PROBLEM REQUIREMENTS:
If a line in the records below contains the word "action", return that line.

··· SOURCE DATA ···

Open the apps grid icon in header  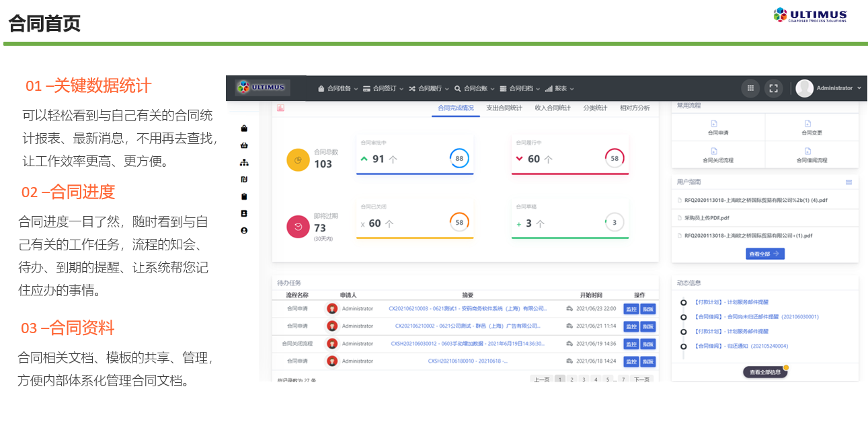750,88
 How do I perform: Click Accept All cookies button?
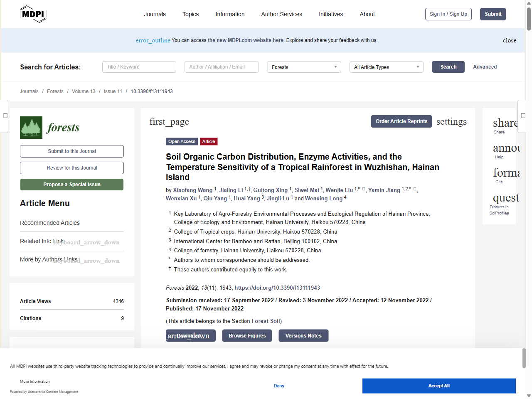coord(438,386)
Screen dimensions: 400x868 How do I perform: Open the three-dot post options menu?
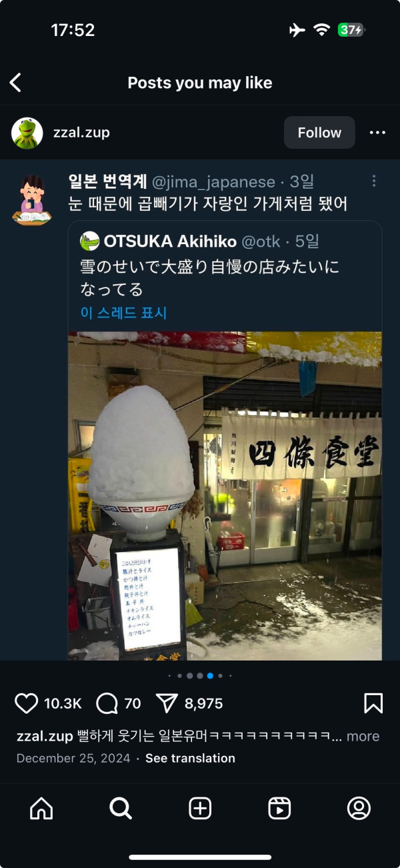click(377, 133)
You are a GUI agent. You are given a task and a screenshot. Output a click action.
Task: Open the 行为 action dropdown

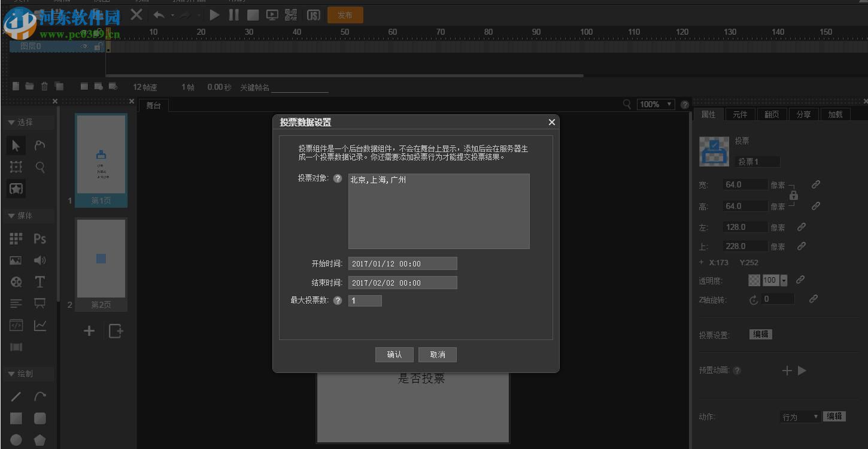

···

WORKED SOLUTION:
You are a GUI agent. You are given a task and a screenshot. Output a click action.
Task: Open the 行为 action dropdown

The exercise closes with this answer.